**Objectives**
1. Translate this sentence from the commit page into Spanish: "Could not import smtplib or mail."
2. Please reproduce the part of the commit page that opens with the words containing "mail_functionality = False" and closes with "stream = self.data.get(nwst_id)".
3. Answer these questions from the commit page:
(a) What value is given for max_temp?
(b) Which mail server is listed under EMAIL?
(c) How many files were changed?

[update] error tracking + send email functionality

This commit is contained in:
Marcel Paffrath 2022-11-17 09:52:04 +01:00
parent 2c1e923920
commit 7da3db260a
3 changed files with 110 additions and 13 deletions

View File

@ -6,7 +6,8 @@ locations: '*'
channels: ['EX1', 'EX2', 'EX3', 'VEI'] # Specify SOH channels, currently supported EX[1-3] and VEI
stations_blacklist: ['TEST', 'EREA']
networks_blacklist: []
interval: 60 # Perform checks every x seconds
interval: 30 # Perform checks every x seconds
n_track: 2 # wait number of intervals after FAIL before performing an action (i.e. send mail)
timespan: 3 # Check data of the recent x days
verbosity: 0
reread_parameters: True # reread parameters file (change parameters on runtime, not for itself/GUI refresh/datapath)
@ -40,10 +41,17 @@ POWBOX:
4: {"router": "FAIL", "charger": "0 < resets < 3"}
5: {"router": "FAIL", "charger": "locked"}
# Thresholds for program warnings/voltage classifications
THRESHOLDS:
pb_thresh: 0.2 # Threshold for PowBox Voltage check +/- (V)
max_temp: 50 # max temperature for temperature warning
low_volt: 12 # min voltage for low voltage warning
high_volt: 14.8 # max voltage for over voltage warning
unclassified: 5 # min voltage samples not classified for warning
# E-mail notifications
EMAIL:
mailserver: 'localhost'
addresses: ['marcel.paffrath@rub.de'] # list of mail addresses for info mails
sender: 'webmaster@geophysik.ruhr-uni-bochum.de' # mail sender

View File

@ -6,7 +6,7 @@ ulimit -s 8192
#$ -cwd
#$ -pe smp 1
#$ -N survBot_bg
##$ -l os=*stretch
#$ -l os=*stretch
source /opt/anaconda3/etc/profile.d/conda.sh
conda activate py37

View File

@ -21,6 +21,14 @@ from write_utils import write_html_text, write_html_row, write_html_footer, writ
init_html_table, finish_html_table
from utils import get_bg_color
try:
import smtplib
from email.mime.text import MIMEText
mail_functionality = True
except ImportError:
print('Could not import smtplib or mail. Disabled sending mails.')
mail_functionality = False
pjoin = os.path.join
UP = "\x1B[{length}A"
CLR = "\x1B[0K"
@ -64,6 +72,7 @@ class SurveillanceBot(object):
self.station_list = []
self.analysis_print_list = []
self.analysis_results = {}
self.status_track = {}
self.dataStream = Stream()
self.data = {}
self.print_count = 0
@ -179,8 +188,9 @@ class SurveillanceBot(object):
stream = self.data.get(nwst_id)
if stream:
nsl = nsl_from_id(nwst_id)
station_qc = StationQC(stream, nsl, self.parameters, self.keys, qc_starttime, self.verbosity,
print_func=self.print)

**Data listing**
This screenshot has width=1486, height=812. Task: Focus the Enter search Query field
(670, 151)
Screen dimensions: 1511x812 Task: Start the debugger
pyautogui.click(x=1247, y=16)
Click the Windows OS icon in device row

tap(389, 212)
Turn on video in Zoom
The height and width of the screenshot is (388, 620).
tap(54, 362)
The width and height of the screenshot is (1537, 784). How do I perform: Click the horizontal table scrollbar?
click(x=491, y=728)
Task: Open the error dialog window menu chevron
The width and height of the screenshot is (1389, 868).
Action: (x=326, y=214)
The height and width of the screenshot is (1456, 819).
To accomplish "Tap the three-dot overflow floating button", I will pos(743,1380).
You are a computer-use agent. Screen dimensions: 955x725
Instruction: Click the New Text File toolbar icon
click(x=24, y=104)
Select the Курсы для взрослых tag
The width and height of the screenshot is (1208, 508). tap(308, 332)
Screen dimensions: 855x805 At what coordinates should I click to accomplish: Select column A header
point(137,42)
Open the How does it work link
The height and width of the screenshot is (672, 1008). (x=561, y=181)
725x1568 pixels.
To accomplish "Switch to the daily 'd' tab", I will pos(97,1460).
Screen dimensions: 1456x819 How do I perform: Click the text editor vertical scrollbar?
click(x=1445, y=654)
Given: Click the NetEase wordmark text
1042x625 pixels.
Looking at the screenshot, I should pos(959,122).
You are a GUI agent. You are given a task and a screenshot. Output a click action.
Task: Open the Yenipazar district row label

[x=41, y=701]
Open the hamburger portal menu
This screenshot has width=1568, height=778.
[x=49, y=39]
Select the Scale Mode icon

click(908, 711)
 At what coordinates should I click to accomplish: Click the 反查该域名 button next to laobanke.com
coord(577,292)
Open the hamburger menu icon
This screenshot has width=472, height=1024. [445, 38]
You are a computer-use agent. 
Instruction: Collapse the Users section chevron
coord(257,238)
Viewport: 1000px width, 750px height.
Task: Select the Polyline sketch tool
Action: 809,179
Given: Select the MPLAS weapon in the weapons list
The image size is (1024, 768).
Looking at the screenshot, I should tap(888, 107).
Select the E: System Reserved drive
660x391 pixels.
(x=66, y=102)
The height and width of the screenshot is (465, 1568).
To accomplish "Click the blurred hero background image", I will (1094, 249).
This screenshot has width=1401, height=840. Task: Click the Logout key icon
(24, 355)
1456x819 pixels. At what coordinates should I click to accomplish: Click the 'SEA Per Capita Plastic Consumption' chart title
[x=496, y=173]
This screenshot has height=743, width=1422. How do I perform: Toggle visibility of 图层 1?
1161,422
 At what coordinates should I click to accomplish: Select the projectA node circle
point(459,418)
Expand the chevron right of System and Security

**Answers to the problems**
1. No se pudo importar smtplib ni mail.

2.
mail_functionality = False
pjoin = os.path.join
UP = "\x1B[{length}A"
CLR = "\x1B[0K"
@ -64,6 +72,7 @@ class SurveillanceBot(object):
self.station_list = []
self.analysis_print_list = []
self.analysis_results = {}
self.status_track = {}
self.dataStream = Stream()
self.data = {}
self.print_count = 0
@ -179,8 +188,9 @@ class SurveillanceBot(object):
stream = self.data.get(nwst_id)

3.
(a) 50
(b) localhost
(c) 3